Introduce Competitive Grant Funding. Potential savings: $200 million
- Programs could vie for the state’s scarce resources based on program effectiveness and need from a pool of $150 million; therefore, every item whose final 2012 funding is $5 million or below will not receive any automatic funding, but is qualified to earn its funding through a proposed program called Competitive Grant Funding.
Realignment with reality ($1.6 billion in savings)
Reform state retiree health care. Potential savings: at least $425 million
- To contain skyrocketing retiree health care costs, the state must institute the following reforms: increase retiree contributions toward premiums, cap retiree subsidies and end retiree health benefits for new hires.
Reform human services. Potential savings: $500 million
- Illinois cannot afford the level of human services it is currently promising; therefore, Budget Solutions 2013 reduces human services funding by $500 million and increases transparency, efficiency and accountability while ensuring that those in need will have access to the core services they require.
?Rightsize state employee pay.
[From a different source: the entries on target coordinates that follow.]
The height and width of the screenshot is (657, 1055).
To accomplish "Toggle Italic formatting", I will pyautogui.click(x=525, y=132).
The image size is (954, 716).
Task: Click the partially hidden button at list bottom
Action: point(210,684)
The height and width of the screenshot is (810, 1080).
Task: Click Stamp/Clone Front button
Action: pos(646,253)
Potential savings: $520 million
- State employee compensation is out of balance with the private sector; to restore some equity to state employee compensation, salaries should be reduced by 10 percent, which could save the state approximately $520 million in fiscal year 2013.
Reform pension cost-of-living-adjustments. ?Potential savings: $120 million – $150 million
- Reforming COLAs will help make the pension system sustainable and protect government retirees by having an immediate and significant impact on Illinois’ underfunding problems. Illinois could have upwards of a $10 billion in savings for the state government – money that could instead be spent on education or human services, or returned to taxpayers.